Komponen terakhir adalah visionary goal yakni merupakan target yang ingin dicapai, yang dapat diimajinasikan siapa saja, mudah dikomunikasikan. Menurutnya, untuk mewujudkan visionary goal ini rata-rata membutuhkan waktu sekitar 10-15 tahun.
"Sifatnya pasti menantang, yakni menimbulkan rasa ragu satu sisi namun juga sisi lain menjadi cambuk untuk terus memacu diri untuk membuktikan bahwa dirinya bisa menaklukan tantangan itu di masa datang," ujarnya.
Dan kemampuan untuk terus gigih berjuang mewujudkan visi itulah yang dinamakan grit. Dan untuk memiliki grit memang tidak mudah, namun bisa dilatih.
"Caranya dengan terus melatih growth mindset atau keinginan untuk terus belajar," ujarnya.
Nilai tersebut sengaja ditanamkan kepada penerima beasiswa Djarum Foundation yang biasa disebut Beswan Djarum. Para Beswan Djarum sangat antusias selama pembekalan materi kepemimpinan tersebut.
Djarum Beasiswa Plus merupakan wujud peran aktif Djarum Foundation dalam memajukan pendidikan Indonesia melalui program beasiswa prestasi.

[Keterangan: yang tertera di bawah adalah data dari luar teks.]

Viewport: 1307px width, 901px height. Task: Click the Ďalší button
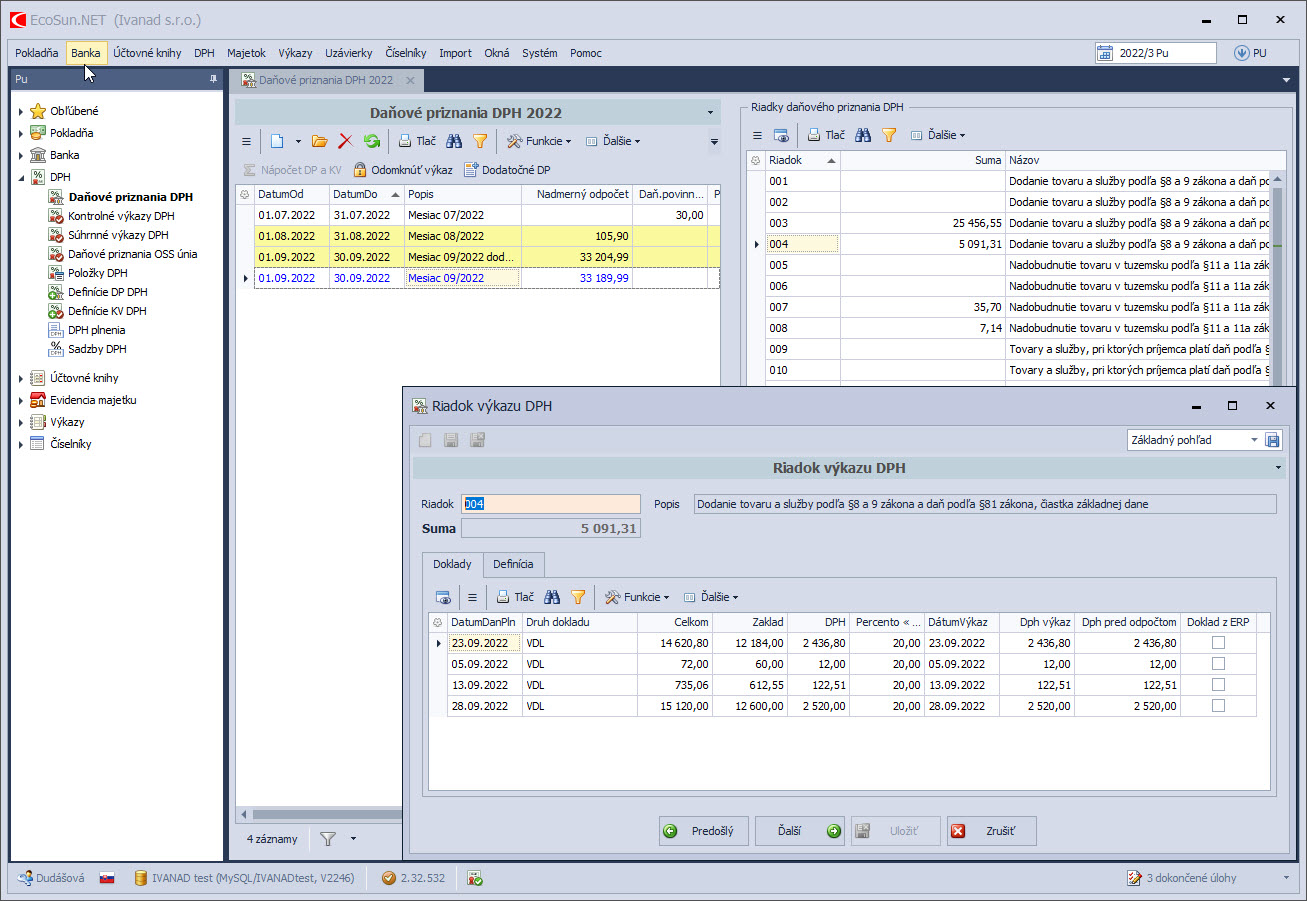click(x=799, y=831)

Selain mendapatkan dana pendidikan selama satu tahun, para Beswan Djarum juga mendapatkan berbagai macam pelatihan soft skill atau keterampilan lunak. Pelatihan itu meliputi, character building, leadership development competition challenges, international exposure, serta nation building.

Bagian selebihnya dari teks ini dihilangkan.